Document passage:
┌────────
Scabies is caused by the scabies mite (itch mite). This is a small insect that you cannot see with the naked eye. The mite digs tunnels into the surface of your skin and lays eggs there. Your skin then has an allergic reaction to the mite, which causes itching. Read more about the itch mite.
Crusted scabies: a more severe form of scabies
In addition to ‘regular’ scabies, some people, like those in poor health, can get a more severe form of scabies. They carry a large amount of mites and are highly contagious. This form of scabies is called crusted or Norwegian scabies. It must be treated with more measures than regular scabies. A dermatologist must confirm this diagnosis. You can find more information in the crusted scabies fact sheet (in Dutch).
What are the symptoms of scabies?
You can recognise scabies by the following symptoms:
- Itching that continues to get worse. You can have itching all over your body, especially at night and when it is hot. The itching is an allergic reaction to the mites, their eggs and their faeces.
- Blisters, red lumps or flaky skin on your palms, between your fingers, on your wrists, elbows, feet and genitals.
└────────
Exercises to complete:
**1)** Replace "at night" with "in the evening" while copying everything from "You can recognise" down to "and their faeces." in the scabies text.
**2)** Which parts of the body does the scabies text name as places where blisters, red lumps or flaky skin appear? List every one.
**3)** Pick up the scabies text after its last line and keep writing.

Dataset content:
┌────────
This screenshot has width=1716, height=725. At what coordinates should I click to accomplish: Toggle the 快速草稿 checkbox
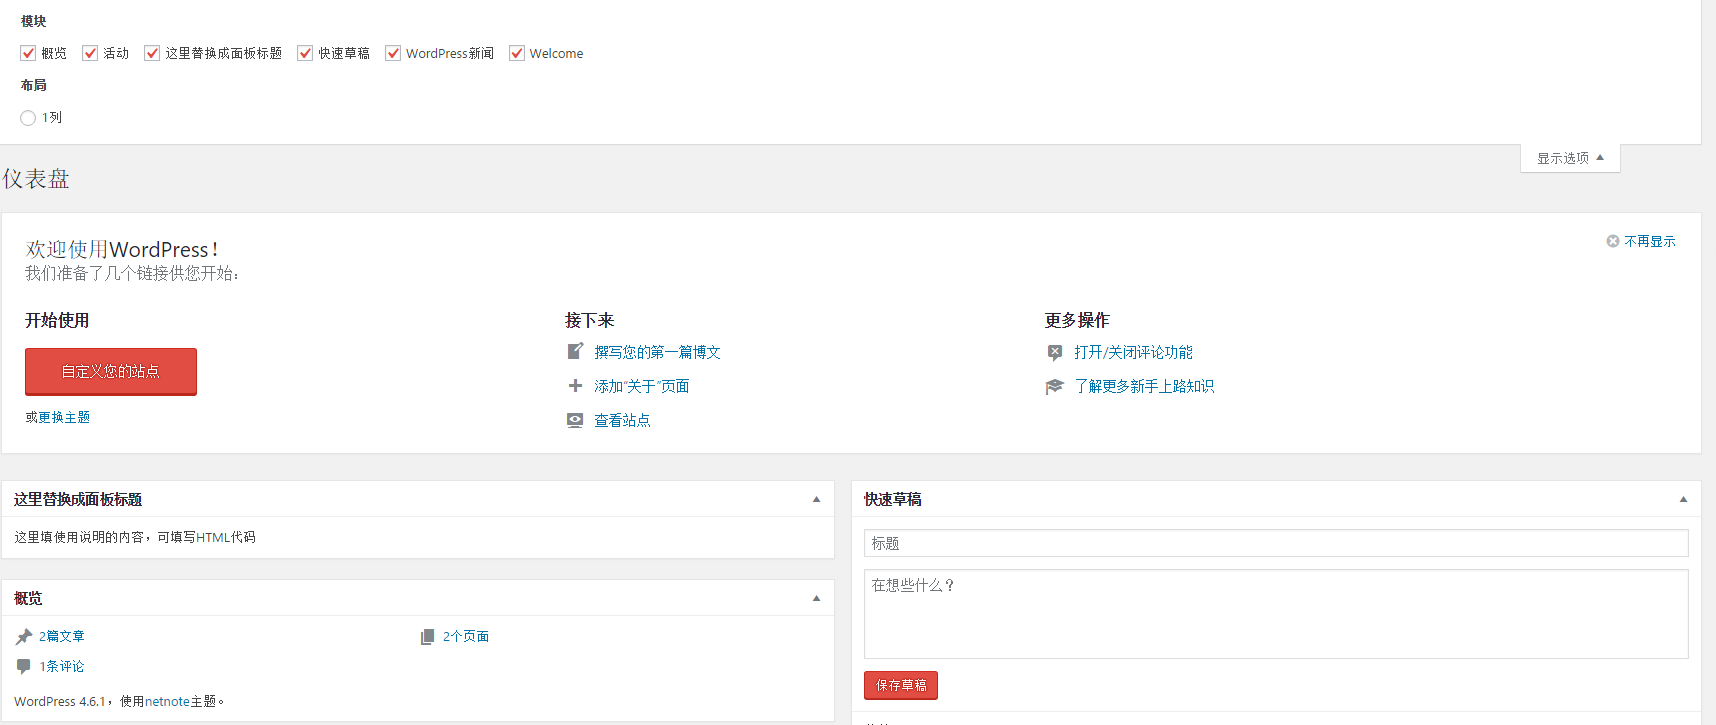(x=305, y=53)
└────────
Answers to the tasks:
**1)**
You can recognise scabies by the following symptoms:
- Itching that continues to get worse. You can have itching all over your body, especially in the evening and when it is hot. The itching is an allergic reaction to the mites, their eggs and their faeces.

**2)**
- palms
- between the fingers
- wrists
- elbows
- feet
- genitals

**3)**
- You may also see red stripes on your skin. This is where the mites have dug tunnels.
- Children up to the age of four can also have itching and blisters on their head.
If this is the first time you have had scabies, the time between getting it and feeling symptoms is two to six weeks. If you have had scabies before, you will start itching after a few days.
Image: close-up of skin with scabies
Confirming if you have scabies
If you want to know for sure if you have scabies, you need to see a general practitioner or dermatologist. The doctor will examine flakes of your skin under a microscope to check for mites and eggs. Sometimes the doctor will use a PCR (polymerase chain reaction) test to check whether there are mites in the flakes of skin.
Scabies does not go away on its own. That is why it is important that you get treatment. This also stops the symptoms from getting worse and stops you from spreading scabies to others. Your body does not build up immunity to scabies, so you can get scabies more than once.
Scabies is more common in the winter than in the summer.
Can I go to work or school if I have scabies?
You can go to work or school as usual. If you have intensive skin-to-skin contact with other people at work or school regularly or for a long time, do not go to work or school until 12 hours after treatment. Always talk about this with your line manager, company doctor or mentor.
The itch mite
The itch mite looks like a tiny spider. It has a white, oval-shaped body and eight legs. The mite has bristles and spines on its back that help it burrow into the skin. The itch mite is smaller than 0.5 mm, so you can only see it under a microscope.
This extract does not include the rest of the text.